Cristão vive inicialmente na “Cidade da Destruição”, símbolo de um mundo afastado de Deus, guiado por valores contrários à verdade divina. Ao perceber o peso que carrega nas costas — imagem clara da culpa e do pecado — ele entende que não pode continuar vivendo como antes. Esse é o ponto crucial do despertar: quando o indivíduo reconhece que a vida que levava, embora aparentemente normal ou aceitável, o conduz à perdição. Assim como Cristão, o cristão dos nossos dias vive cercado por distrações, prazeres imediatos, relativização do pecado e ideologias que negam ou distorcem a verdade bíblica. O mundo moderno, com sua velocidade, entretenimento constante e falsas promessas de felicidade, muitas vezes anestesia a consciência espiritual e tira o foco da realidade celestial.

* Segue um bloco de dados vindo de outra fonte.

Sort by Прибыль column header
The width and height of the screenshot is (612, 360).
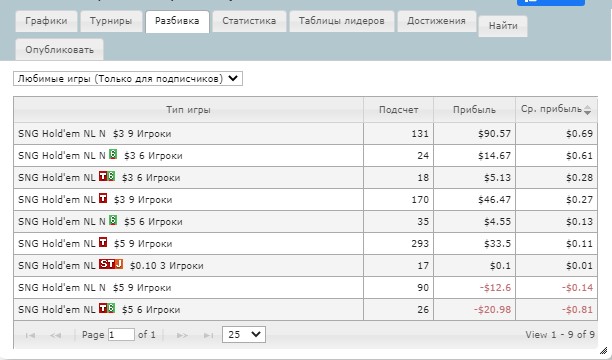click(474, 110)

A decisão de Cristão de abandonar a antiga vida e iniciar sua peregrinação espiritual representa uma ruptura necessária. Seguir a Cristo nunca foi um caminho de comodidade. Pelo contrário, é um percurso marcado por renúncia, escolhas difíceis e oposição. Ao longo da jornada, Cristão enfrenta pântanos, vales sombrios, prisões e inimigos disfarçados de amigos. Essas armadilhas simbolizam os desafios enfrentados pelo cristão hoje: falsos mestres que pregam um evangelho diluído, ideologias que exaltam o “eu” acima de Deus, credos e doutrinas que parecem atraentes, mas que desviam da verdade das Escrituras. São instrumentos sutis que, se não discernidos, conduzem à perdição.
Uma das grandes lições do percurso de Cristão é que o perigo nem sempre se apresenta de forma evidente. Muitas ciladas surgem como atalhos, soluções rápidas ou discursos aparentemente piedosos. Bunyan mostra que nem todo caminho que parece mais fácil vem de Deus. Da mesma forma, o cristão contemporâneo precisa exercer vigilância espiritual, examinando tudo à luz da Palavra, e não apenas pelas emoções, tendências culturais ou popularidade de determinadas ideias.

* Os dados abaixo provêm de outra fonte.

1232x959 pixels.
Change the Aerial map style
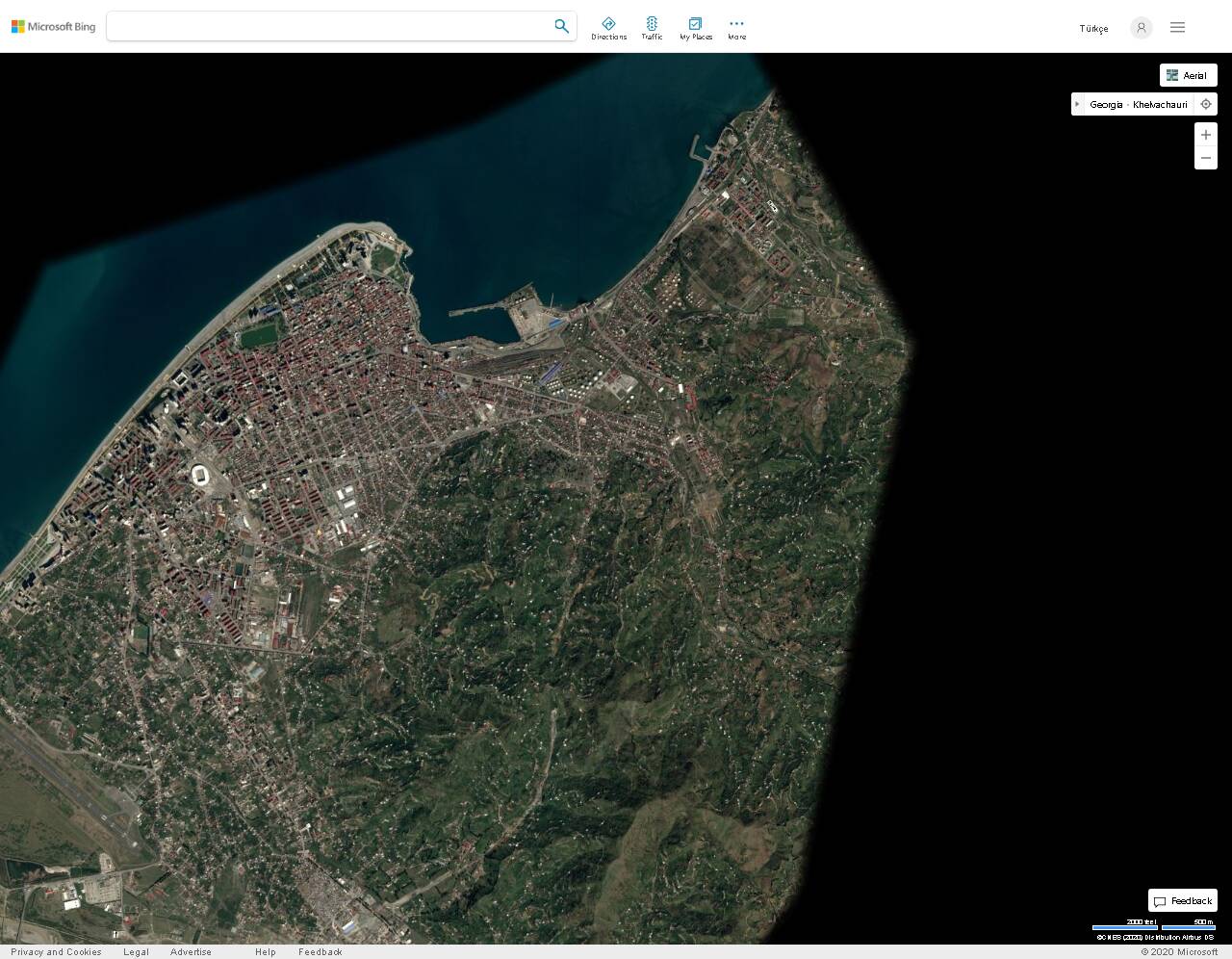point(1188,75)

Outro ensinamento fundamental é a perseverança. Cristão tropeça, cai, erra e, em alguns momentos, quase desiste. No entanto, ele se levanta, se arrepende e continua caminhando. Isso revela que a vida cristã não é marcada pela perfeição, mas pela constância. Permanecer firme até o fim exige dependência de Deus, comunhão, oração e fidelidade à verdade, mesmo quando o caminho é solitário ou doloroso.

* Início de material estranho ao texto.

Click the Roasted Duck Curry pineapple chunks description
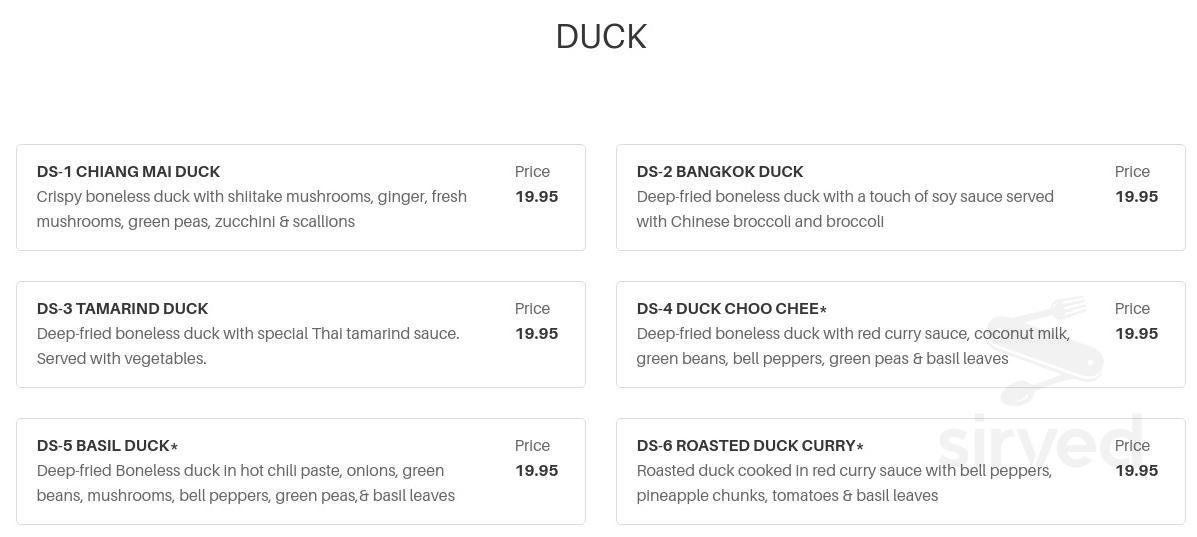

Por fim, O Peregrino nos lembra que o destino final vale cada sacrifício. Cristão não perde de vista a Cidade Celestial, e é essa esperança que o sustenta. Em um mundo cada vez mais avesso aos valores do Reino de Deus, o despertar do peregrino hoje passa por recuperar essa visão eterna. Manter os olhos no que é eterno, resistir às distrações passageiras e permanecer fiel, mesmo diante das armadilhas do caminho, é o chamado de todo cristão que decidiu despertar e peregrinar até o fim.